▶ **WHAT YOU ARE ASKED TO DO**
Within the records, determine how many lines contain the word "This". Your reply must consist of that number only.

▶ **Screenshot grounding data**

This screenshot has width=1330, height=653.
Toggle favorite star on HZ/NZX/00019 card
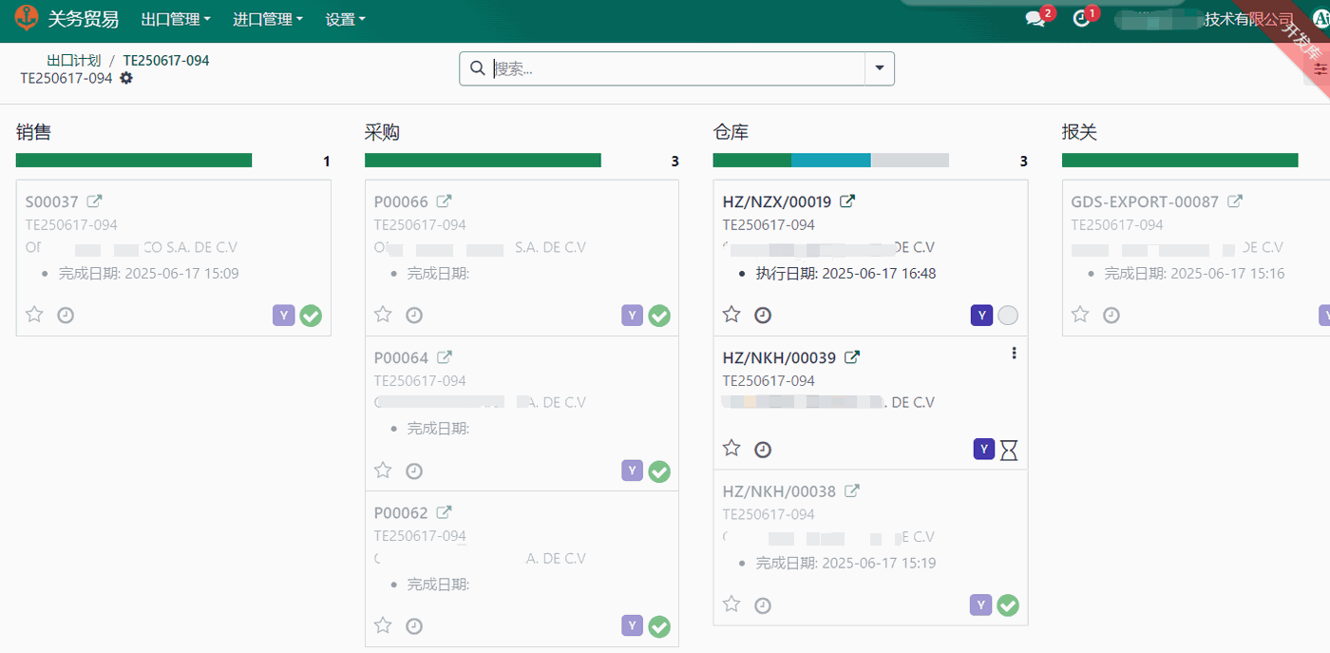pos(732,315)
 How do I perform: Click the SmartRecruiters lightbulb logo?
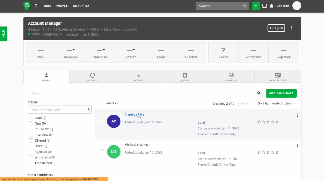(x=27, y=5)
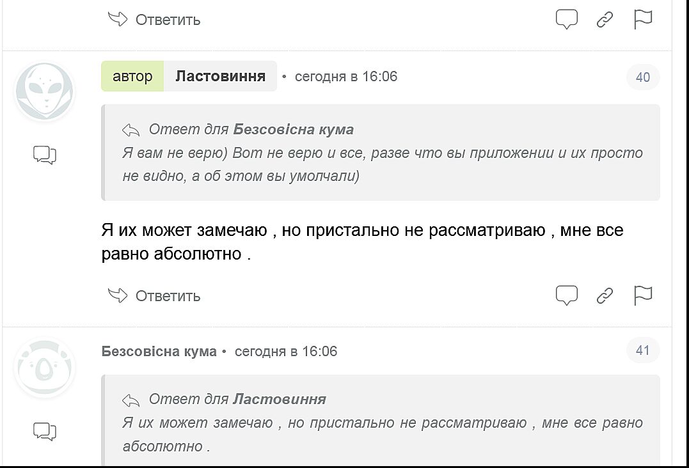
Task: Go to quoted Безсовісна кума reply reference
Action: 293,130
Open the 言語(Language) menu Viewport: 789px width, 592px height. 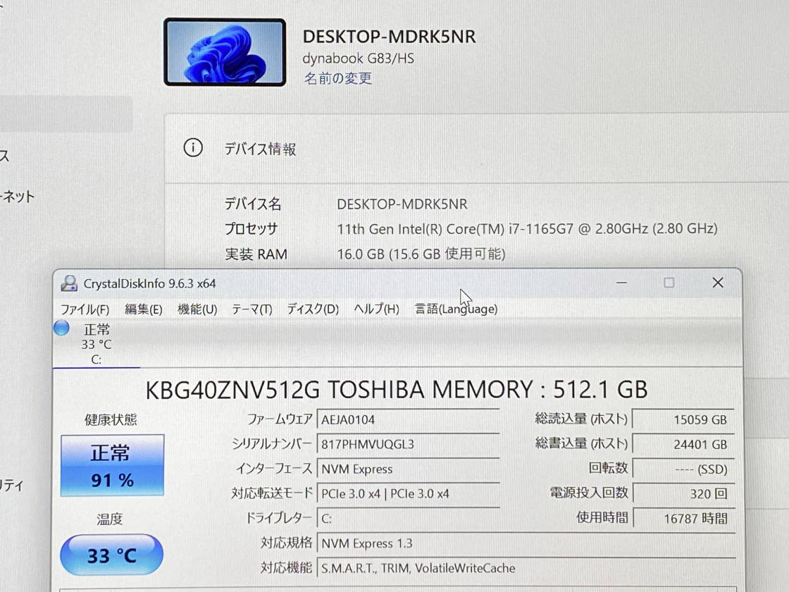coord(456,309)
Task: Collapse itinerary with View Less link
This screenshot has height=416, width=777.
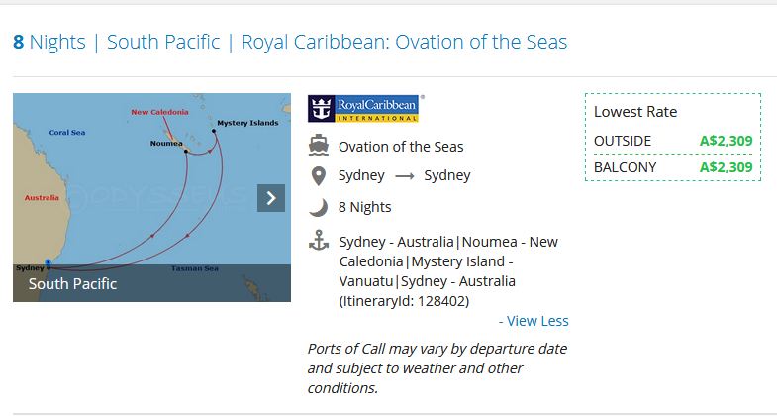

▶ **OUTPUT BELOW**
2